[Material for this exercise Boundary: Start]

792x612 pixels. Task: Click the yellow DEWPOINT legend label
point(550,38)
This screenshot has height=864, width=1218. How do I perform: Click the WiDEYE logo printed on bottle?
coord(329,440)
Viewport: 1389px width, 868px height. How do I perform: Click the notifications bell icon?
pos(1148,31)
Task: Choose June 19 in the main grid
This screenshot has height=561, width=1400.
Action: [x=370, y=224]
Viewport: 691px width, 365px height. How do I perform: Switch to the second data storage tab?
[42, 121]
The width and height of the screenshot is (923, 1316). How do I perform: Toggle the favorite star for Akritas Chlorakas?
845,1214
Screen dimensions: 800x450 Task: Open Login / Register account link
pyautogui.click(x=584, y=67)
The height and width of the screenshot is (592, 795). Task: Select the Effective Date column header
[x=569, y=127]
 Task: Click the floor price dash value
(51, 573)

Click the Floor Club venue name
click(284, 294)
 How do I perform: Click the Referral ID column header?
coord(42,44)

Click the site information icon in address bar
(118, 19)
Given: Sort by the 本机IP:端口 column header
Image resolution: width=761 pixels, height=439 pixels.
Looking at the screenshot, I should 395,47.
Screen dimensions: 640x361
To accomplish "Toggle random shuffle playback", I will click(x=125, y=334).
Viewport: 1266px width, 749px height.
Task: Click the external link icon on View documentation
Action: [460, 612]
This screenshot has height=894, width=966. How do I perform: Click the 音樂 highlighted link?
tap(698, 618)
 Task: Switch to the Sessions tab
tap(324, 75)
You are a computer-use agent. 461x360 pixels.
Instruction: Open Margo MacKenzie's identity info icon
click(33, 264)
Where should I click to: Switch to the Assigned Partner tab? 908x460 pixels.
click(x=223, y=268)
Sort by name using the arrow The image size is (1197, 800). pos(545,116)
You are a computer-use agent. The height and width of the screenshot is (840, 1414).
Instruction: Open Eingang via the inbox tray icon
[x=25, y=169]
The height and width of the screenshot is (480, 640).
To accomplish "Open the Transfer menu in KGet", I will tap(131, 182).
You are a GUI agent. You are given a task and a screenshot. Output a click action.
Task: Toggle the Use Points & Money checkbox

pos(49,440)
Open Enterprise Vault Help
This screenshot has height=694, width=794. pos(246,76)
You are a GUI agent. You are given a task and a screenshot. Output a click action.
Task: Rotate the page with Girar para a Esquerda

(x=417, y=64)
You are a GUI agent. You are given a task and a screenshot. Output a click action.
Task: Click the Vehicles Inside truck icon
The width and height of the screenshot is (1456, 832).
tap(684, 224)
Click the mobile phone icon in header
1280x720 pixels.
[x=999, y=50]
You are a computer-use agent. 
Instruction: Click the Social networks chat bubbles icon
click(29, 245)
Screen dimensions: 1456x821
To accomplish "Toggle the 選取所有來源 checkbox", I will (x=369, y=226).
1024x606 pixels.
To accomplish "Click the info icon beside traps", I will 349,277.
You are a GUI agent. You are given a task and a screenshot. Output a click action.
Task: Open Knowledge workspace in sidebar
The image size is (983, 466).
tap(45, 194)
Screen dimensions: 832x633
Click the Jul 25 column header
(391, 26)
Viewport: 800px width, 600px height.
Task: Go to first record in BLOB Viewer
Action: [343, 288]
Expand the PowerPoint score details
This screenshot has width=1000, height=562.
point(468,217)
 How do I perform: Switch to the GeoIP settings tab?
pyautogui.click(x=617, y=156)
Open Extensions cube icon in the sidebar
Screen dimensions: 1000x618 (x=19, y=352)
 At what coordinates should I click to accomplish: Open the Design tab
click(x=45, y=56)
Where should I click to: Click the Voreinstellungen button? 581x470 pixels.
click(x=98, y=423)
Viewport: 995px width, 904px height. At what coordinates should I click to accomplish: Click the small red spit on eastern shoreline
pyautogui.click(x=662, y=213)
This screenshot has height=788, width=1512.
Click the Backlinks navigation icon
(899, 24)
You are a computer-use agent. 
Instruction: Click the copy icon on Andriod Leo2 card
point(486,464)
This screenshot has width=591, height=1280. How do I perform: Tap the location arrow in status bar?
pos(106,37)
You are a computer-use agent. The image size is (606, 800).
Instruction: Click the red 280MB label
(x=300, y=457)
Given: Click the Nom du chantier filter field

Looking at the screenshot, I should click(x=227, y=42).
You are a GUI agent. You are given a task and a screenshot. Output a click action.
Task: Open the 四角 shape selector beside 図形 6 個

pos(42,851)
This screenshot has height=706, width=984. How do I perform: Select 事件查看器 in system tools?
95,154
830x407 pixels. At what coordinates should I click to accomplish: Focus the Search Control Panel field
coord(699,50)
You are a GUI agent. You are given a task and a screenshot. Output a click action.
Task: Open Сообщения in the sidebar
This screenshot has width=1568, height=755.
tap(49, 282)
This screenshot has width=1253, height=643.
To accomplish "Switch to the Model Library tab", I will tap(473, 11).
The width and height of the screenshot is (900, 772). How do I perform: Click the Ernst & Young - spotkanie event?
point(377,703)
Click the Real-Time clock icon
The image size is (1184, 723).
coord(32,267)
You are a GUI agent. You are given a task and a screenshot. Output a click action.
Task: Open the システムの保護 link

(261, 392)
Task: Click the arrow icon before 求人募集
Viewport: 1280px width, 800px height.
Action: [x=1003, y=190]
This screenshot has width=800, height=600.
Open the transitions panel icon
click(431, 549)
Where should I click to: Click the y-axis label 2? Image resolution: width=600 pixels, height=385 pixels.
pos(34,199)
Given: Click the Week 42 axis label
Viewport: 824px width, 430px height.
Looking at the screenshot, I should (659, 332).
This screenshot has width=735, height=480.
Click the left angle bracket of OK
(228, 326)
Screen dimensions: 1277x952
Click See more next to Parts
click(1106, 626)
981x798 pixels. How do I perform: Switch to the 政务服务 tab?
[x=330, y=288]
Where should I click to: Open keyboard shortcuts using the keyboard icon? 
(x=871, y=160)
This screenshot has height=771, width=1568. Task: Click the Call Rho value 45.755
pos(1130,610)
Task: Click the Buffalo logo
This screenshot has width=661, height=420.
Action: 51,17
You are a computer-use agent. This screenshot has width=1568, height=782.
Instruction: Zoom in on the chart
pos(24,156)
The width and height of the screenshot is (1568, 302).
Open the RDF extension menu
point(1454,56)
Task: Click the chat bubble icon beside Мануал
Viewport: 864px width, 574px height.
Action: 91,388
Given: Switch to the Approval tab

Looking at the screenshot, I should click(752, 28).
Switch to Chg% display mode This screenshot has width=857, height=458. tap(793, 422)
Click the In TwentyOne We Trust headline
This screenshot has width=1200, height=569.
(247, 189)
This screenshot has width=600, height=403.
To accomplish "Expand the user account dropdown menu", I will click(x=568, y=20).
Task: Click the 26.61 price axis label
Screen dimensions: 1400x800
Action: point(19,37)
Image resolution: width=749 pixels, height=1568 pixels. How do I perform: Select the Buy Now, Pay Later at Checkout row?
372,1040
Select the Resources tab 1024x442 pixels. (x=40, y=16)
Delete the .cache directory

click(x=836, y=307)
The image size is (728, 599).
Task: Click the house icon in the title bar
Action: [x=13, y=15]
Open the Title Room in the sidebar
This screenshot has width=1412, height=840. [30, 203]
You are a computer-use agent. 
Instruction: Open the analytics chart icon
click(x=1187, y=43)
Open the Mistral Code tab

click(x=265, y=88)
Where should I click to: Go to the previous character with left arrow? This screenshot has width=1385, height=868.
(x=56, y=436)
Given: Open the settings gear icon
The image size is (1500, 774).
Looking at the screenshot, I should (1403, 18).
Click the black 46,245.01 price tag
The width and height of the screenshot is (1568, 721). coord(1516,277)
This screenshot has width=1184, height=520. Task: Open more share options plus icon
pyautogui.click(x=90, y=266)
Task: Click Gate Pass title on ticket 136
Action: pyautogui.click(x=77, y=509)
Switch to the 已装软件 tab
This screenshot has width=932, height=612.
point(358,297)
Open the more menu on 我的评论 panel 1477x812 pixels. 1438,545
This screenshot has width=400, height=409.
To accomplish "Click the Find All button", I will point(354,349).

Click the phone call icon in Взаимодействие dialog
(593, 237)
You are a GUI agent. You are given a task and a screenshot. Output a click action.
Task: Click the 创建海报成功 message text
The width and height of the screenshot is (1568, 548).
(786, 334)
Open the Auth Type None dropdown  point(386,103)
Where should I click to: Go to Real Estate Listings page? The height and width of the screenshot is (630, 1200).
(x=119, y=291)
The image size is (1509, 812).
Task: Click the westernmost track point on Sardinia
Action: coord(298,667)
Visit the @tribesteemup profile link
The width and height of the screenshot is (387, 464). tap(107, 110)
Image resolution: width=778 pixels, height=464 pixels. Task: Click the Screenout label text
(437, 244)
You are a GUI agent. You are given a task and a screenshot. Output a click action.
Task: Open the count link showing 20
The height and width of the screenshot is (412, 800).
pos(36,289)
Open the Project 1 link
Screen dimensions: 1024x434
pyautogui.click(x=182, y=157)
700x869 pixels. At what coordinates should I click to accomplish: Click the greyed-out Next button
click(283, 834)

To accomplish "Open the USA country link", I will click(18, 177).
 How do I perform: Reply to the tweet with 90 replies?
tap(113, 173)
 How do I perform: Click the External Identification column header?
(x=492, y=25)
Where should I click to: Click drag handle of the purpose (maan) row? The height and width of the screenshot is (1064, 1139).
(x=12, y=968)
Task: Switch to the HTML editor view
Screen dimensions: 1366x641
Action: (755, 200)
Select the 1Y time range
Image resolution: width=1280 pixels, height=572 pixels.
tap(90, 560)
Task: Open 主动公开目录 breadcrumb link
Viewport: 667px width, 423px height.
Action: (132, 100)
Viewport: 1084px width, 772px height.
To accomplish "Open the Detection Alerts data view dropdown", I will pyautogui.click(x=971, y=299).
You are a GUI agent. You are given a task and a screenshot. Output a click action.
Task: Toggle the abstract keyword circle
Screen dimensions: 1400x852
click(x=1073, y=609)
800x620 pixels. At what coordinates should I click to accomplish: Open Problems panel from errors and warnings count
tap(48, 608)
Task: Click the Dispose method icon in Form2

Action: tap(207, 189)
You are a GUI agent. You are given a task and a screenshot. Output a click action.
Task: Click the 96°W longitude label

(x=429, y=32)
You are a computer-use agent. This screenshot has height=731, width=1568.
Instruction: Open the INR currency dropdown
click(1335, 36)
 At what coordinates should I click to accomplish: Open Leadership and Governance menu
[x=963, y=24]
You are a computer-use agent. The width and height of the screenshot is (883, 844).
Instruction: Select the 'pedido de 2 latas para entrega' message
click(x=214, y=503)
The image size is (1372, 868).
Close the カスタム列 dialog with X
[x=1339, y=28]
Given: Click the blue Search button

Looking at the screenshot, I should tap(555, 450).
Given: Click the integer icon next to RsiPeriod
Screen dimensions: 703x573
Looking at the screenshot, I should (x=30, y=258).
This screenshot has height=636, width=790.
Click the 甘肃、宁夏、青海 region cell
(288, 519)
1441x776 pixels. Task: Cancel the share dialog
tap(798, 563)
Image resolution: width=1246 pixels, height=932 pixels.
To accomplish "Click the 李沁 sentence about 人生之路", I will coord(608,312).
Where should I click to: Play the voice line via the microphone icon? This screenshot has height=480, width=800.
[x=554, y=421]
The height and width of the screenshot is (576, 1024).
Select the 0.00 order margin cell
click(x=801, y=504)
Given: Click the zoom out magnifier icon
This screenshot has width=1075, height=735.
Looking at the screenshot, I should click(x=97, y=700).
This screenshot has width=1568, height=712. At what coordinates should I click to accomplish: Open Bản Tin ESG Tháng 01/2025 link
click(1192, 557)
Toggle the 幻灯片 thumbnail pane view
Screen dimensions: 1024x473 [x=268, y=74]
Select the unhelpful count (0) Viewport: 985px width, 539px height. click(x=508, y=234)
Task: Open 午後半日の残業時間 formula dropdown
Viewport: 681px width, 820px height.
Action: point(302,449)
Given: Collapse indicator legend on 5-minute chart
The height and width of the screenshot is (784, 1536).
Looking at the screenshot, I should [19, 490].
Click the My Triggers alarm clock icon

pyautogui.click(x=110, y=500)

[Material for this exercise Boundary: End]

### What is expected
Copy out each line of the listing where the string "computer" appears.

### Result
You are a computer-use agent. 461x360 pixels.
You are a computer-use agent. The height and width of the screenshot is (840, 1414).
You are a computer-use agent. 
You are a computer-use agent. 
You are a computer-use agent. The image size is (606, 800).
You are a computer-use agent. This screenshot has width=1568, height=782.
You are a computer-use agent. 
You are a computer-use agent. This screenshot has height=731, width=1568.
You are a computer-use agent. The width and height of the screenshot is (883, 844).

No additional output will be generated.